How London Transport Is Preparing for Life After Lockdown
Comment of the Day

June 11 2020

Commentary by Eoin Treacy

How London Transport Is Preparing for Life After Lockdown

This article from Bloomberg highlights just difficult social distancing is in a dense city environment. Here is a section:

According to the city’s transit manager, Transport for London (TfL), maintaining social distancing means that buses and London Underground trains will only be able to carry around 13–15% of the 9 million passengers who use the services daily. One of eight carriages on a Central line train can carry 131 people in a typical peak hour crush. Only 7% of these passengers could travel if 2-meter distancing was achieved.

TfL has imposed a limit of 20 passengers on its double-decker buses, that can usually carry up to 87.
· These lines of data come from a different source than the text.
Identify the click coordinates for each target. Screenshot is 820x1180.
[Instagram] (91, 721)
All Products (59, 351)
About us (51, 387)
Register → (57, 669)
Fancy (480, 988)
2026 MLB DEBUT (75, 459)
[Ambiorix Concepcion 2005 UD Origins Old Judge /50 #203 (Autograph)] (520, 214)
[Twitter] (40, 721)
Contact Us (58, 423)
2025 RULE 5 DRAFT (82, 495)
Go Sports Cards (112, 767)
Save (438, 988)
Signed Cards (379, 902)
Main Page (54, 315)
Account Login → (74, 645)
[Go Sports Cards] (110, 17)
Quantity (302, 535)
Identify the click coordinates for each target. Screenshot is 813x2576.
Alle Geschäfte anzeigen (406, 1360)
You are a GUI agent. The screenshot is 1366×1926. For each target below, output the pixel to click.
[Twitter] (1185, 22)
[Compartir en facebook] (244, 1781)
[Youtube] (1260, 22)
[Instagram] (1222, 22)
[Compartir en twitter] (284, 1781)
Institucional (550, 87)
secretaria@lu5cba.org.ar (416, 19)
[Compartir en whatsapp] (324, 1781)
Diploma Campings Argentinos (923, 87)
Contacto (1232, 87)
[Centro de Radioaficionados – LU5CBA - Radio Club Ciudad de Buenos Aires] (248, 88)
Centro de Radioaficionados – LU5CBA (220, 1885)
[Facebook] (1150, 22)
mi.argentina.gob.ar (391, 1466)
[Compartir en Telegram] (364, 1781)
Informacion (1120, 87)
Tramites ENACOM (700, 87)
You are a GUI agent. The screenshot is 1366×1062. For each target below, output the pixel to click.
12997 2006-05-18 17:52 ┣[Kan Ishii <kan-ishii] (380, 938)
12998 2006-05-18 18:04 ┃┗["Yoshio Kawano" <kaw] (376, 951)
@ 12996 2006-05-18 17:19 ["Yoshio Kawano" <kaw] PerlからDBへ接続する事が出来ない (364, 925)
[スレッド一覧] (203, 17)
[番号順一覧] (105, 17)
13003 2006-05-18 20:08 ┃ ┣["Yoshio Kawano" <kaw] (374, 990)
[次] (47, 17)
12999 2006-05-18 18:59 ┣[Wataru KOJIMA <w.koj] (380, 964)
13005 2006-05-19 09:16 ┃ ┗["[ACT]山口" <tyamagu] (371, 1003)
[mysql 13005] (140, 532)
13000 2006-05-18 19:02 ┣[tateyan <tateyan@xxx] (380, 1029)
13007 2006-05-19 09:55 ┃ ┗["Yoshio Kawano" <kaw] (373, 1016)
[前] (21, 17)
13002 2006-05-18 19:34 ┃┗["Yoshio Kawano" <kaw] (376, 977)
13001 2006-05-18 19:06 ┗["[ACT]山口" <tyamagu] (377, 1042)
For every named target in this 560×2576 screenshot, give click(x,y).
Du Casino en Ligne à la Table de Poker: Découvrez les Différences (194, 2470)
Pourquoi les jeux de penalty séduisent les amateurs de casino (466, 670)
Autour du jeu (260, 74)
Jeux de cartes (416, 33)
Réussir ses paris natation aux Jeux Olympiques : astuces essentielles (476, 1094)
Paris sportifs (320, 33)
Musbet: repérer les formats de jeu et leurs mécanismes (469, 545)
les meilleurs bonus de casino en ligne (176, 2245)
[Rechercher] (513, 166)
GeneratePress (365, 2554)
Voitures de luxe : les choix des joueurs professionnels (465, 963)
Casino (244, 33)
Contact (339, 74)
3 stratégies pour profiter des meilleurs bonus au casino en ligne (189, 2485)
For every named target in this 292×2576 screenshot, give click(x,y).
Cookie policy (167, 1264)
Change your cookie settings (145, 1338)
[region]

To help alleviate this precipitous drop in passenger capacity, TfL and London Mayor Sadiq Khan unveiled their ‘London Streetspace’ program in May, which aims to accommodate a possible 10-fold increase in cycling and a fivefold increase in walking. “Many Londoners have rediscovered the joys of walking and cycling during lockdown and by quickly and cheaply widening pavements, creating temporary cycle lanes and closing roads to through traffic we will enable millions more people to change the way they get around our city,” Khan said.

Eoin Treacy's view

I’m all for walking or cycling to work but a 90% drop in occupancy for the Tube and a 75% drop in bus occupancy is completely unworkable. The age of the Tube network has always mean ventilation is a problem. The 10 to 15 degree pick up in temperature when entering the network has long been a testament to that fact.

The only possible way the network will be usable is with a mammoth effort to deep clean constantly and enforce personal hygiene. Even then, the need for constant testing, contact tracing and isolation is essential. The problem seems to be there is no real enthusiasm for joined up thinking in the administration. Having missed the narrow window for early action, the UK is now mired in a lengthy process of recovery.

10-year Gilt yields have fallen back test the lows near 0.20%. Maturities between 2 years and 6 years and negative but the very short-term yields are still positive. That suggests bond investors are still predicting additional interest rate cuts and/or stimulative measures.

The FTSE-250 unwound most of the overextension relative to the trend mean and has now paused in the region of the lower side of the overhead trading range. The Index is now testing the upper side of the underlying short-term range which is the first area of potential support. It’s probably too much to ask that this level hold, the next will be the region of the sequence of higher reaction lows near 15,000. A clear upward dynamic, which holds for more than a day or two, will be required to confirm a return to demand dominance.